Assisted dying and suicide debates have followed alongside life extension discussions since individuals with radically longer life-spans (where physical ageing is stopped) may choose to simply end their lives as opposed to waiting another 100 years for death.

These are all speculative points, but worth contemplating now as really important thought experiments.

Here is another way to think about the connections between human mortality, death, and ageing. All of the health problems we humans associate today with old age (arthritis, cancer, alzheimer’s disease and dementia in particular) might also be ways of saying ‘ageing.’

So, if you want to live forever then you better stop the body’s physical breakdown, otherwise death will become preferable to life at all costs.

Categories
Death + the Law Death Ethics

Bioethicists and Bioethics at the End of Life

A Life-or-Death Situation
by Robin Marantz Henig, New York Times Magazine (July 21, 2013)
As a bioethicist, Peggy Battin fought for the right of people to end their own lives.

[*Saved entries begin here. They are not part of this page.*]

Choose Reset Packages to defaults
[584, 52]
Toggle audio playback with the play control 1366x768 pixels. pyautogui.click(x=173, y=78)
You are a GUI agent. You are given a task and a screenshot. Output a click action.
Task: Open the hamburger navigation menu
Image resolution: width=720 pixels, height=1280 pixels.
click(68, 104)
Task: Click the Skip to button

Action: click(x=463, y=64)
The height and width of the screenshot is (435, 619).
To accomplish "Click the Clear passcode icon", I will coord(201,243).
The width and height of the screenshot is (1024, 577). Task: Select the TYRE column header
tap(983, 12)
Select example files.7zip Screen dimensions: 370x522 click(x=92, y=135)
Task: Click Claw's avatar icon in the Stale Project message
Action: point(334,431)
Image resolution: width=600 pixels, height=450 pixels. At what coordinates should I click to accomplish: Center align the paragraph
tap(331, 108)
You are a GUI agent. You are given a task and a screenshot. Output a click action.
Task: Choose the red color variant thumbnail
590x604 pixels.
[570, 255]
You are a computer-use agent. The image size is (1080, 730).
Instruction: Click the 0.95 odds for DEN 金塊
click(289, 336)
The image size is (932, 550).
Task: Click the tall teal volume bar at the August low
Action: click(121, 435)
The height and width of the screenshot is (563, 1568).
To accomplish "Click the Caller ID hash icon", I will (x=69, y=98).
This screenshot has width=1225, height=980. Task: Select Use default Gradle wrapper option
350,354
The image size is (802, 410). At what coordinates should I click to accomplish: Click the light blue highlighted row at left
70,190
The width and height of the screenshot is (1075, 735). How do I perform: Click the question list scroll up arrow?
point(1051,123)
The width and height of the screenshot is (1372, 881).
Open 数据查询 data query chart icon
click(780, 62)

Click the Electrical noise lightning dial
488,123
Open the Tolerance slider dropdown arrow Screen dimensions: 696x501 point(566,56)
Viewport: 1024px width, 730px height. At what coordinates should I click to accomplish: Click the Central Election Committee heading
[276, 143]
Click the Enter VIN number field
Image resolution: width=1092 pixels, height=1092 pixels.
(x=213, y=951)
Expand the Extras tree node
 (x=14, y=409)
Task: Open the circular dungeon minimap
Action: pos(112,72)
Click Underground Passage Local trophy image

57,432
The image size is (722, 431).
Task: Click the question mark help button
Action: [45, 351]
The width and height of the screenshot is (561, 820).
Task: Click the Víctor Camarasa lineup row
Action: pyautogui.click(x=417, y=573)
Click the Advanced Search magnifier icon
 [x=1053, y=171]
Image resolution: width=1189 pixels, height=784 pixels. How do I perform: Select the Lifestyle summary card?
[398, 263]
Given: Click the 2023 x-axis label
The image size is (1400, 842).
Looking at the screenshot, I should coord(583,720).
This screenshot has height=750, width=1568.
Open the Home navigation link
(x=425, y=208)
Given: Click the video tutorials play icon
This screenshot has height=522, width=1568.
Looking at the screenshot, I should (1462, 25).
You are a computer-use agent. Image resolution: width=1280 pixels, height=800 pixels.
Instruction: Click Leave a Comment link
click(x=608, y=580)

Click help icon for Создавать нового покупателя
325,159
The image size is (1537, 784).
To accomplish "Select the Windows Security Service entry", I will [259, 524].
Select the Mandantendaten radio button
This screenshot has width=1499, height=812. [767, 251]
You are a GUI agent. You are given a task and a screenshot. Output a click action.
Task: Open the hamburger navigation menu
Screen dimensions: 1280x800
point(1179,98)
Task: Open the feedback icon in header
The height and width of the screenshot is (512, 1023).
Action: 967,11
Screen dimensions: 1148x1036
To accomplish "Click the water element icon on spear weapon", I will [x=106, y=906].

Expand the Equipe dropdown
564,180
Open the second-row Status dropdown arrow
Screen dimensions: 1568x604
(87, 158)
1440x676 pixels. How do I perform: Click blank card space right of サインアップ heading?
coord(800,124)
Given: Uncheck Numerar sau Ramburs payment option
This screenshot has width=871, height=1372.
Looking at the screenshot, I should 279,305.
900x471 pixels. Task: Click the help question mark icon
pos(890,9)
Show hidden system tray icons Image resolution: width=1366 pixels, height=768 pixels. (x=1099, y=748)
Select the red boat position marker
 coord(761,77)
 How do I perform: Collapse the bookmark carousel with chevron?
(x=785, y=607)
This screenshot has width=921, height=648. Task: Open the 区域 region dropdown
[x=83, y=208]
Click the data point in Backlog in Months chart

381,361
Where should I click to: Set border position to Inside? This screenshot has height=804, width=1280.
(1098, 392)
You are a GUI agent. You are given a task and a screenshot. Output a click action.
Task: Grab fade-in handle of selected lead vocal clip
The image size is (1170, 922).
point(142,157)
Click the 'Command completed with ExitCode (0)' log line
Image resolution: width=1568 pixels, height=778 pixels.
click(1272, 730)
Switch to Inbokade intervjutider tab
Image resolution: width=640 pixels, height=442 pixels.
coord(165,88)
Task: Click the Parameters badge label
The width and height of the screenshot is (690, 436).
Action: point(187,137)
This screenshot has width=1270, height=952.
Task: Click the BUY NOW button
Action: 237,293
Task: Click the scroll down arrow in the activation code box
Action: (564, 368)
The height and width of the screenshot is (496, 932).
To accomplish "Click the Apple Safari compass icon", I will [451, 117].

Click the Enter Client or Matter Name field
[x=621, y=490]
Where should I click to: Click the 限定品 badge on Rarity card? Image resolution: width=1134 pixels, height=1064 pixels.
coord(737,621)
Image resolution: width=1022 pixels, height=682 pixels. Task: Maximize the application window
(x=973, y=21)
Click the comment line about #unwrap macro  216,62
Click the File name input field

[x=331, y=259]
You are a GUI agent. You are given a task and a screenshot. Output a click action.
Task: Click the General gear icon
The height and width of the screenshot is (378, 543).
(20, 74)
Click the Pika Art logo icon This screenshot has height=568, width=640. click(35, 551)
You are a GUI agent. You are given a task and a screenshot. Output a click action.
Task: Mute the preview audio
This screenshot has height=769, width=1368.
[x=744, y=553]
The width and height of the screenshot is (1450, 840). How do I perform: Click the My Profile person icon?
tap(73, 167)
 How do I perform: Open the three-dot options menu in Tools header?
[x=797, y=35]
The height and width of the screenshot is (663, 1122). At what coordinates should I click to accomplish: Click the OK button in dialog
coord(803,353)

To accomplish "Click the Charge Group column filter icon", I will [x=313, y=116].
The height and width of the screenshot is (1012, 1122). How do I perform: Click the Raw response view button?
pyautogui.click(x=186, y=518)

After her husband’s cycling accident, her field of study turned unbearably personal.

 

For Bioethicist With Ailing Spouse, End-Of-Life Issues Hit Home
Fresh Air with Terry Gross, National Public Radio (July 25, 2013)
In 2008, a cycling accident left bioethicist Margaret Battin’s husband quadriplegic and dependent on life support technology. The accident forced Battin, a right-to-die advocate, to reflect on the positions she’s taken in the past and decide whether she still believes in them.

Last week, the New York Times and the radio programme Fresh Air with Terry Gross ran really good stories on US Bioethicist Peggy Battin. Both pieces are linked to above, and both are worth reading/listening to.

Peggy Battin has written about and been involved in end-of-life and right to die cases for thirty years. Her writings have always focused on individual autonomy when choosing to die. What makes Battin’s work (which is good) all the more compelling is this–five years ago her husband Brooke had a bicycling accident that resulted in him becoming a quadriplegic. He also relies on life support machinery for assisted breathing and to keep him fed.

Both the Times article and the Fresh Air interview focus on how Battin’s ideas about the right to die have changed since her husband’s accident. She freely discusses her own desire to see her husband continue living, even though he may ultimately decide to finally end his life. And her thinking on all these issues opens up the nuance and complexity of discussing what kind of death and what quality of death, a loved one wants.

I highly recommend both the article and the radio interview.